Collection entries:

--- Begin ---

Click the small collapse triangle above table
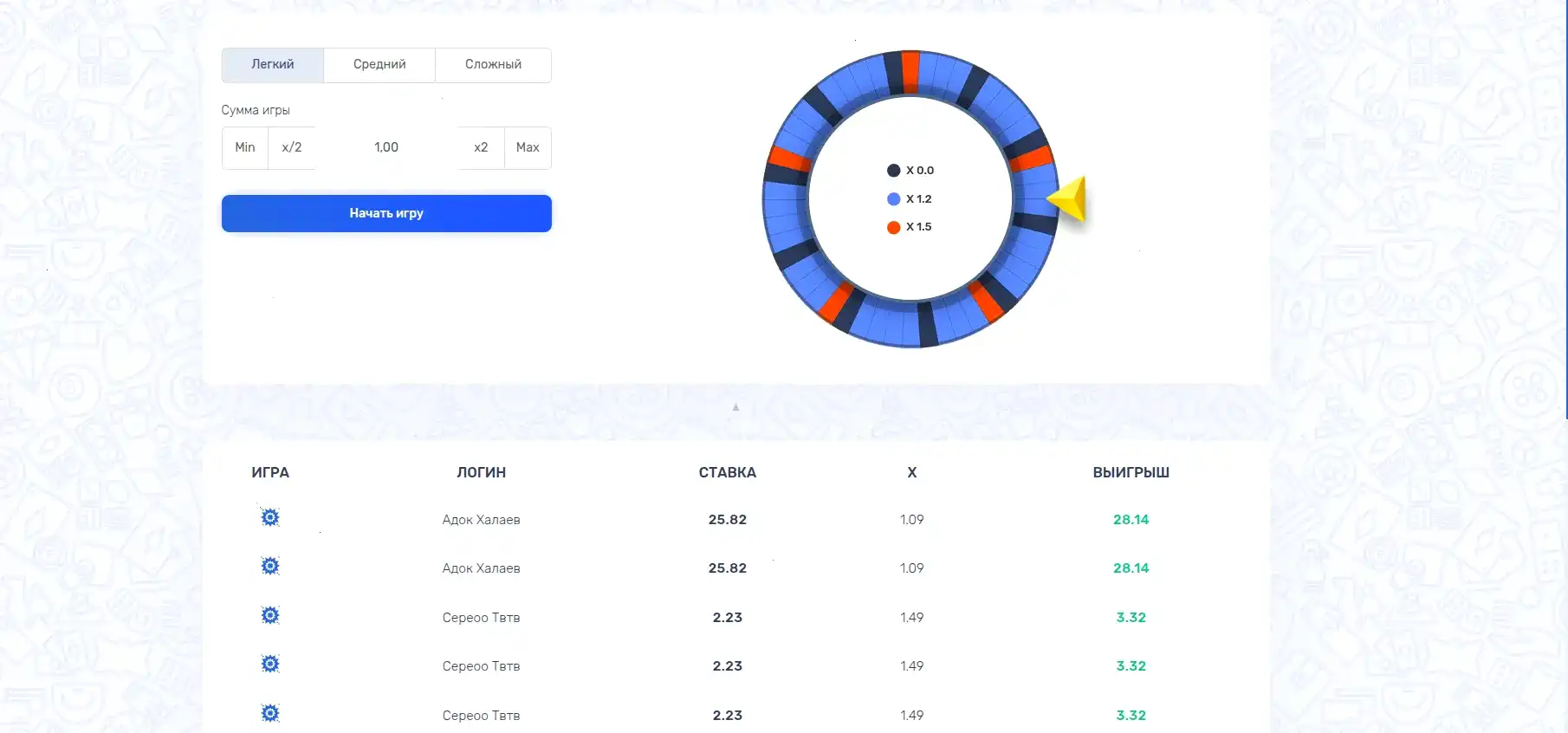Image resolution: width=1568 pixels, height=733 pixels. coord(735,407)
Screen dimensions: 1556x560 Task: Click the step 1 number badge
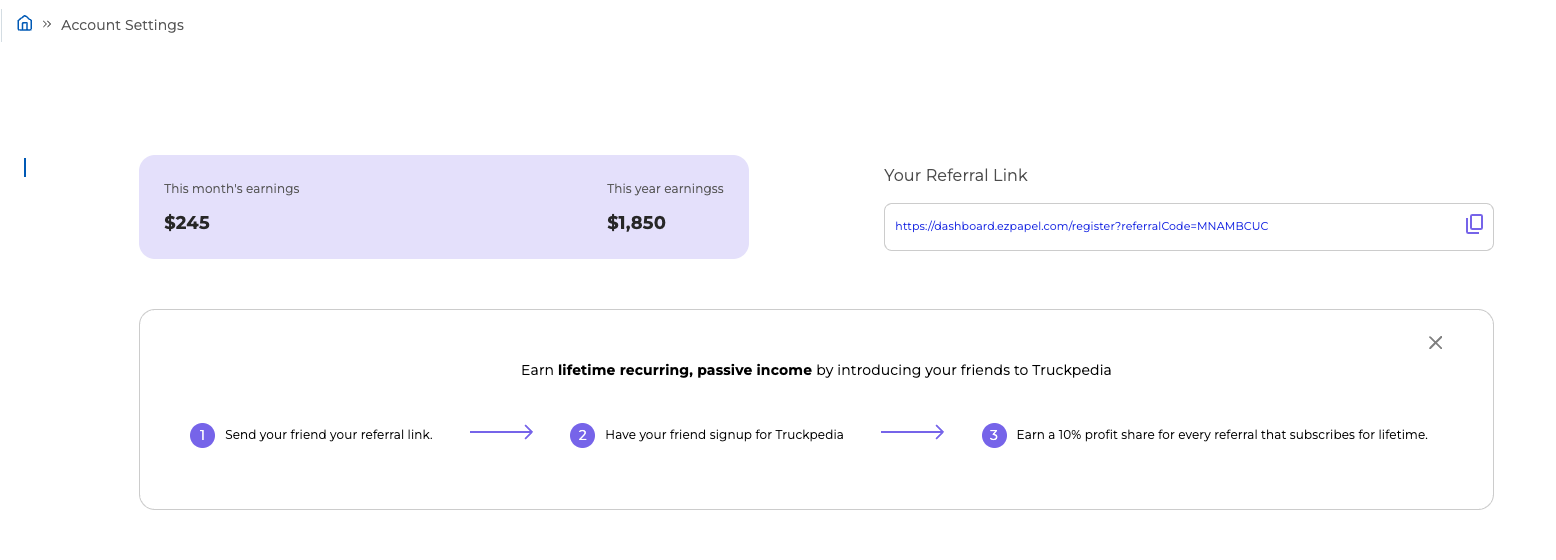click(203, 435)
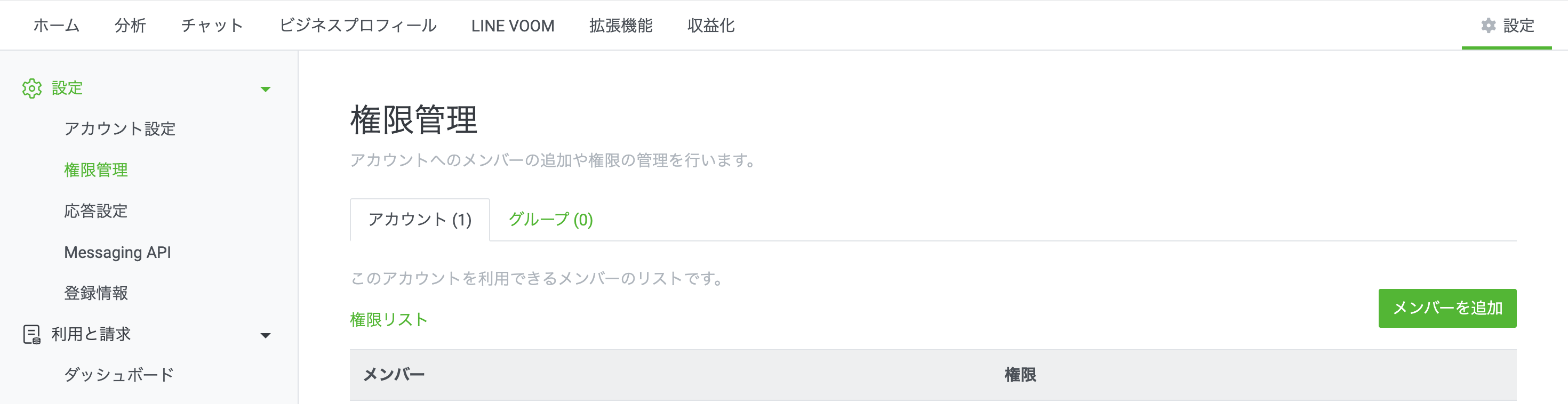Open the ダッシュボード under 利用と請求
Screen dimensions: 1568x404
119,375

--- End ---

Your task
Please present the lines of the entries from the line containing "Screen dimensions: 1556x560" through the end of the entries, inclusive, as a numbered list, skipping blank lines and omitting the pictures.

Task result
1. Screen dimensions: 1556x560 Task: Click the step 1 number badge
2. click(203, 435)
3. Open the ダッシュボード under 利用と請求
4. Screen dimensions: 1568x404
5. 119,375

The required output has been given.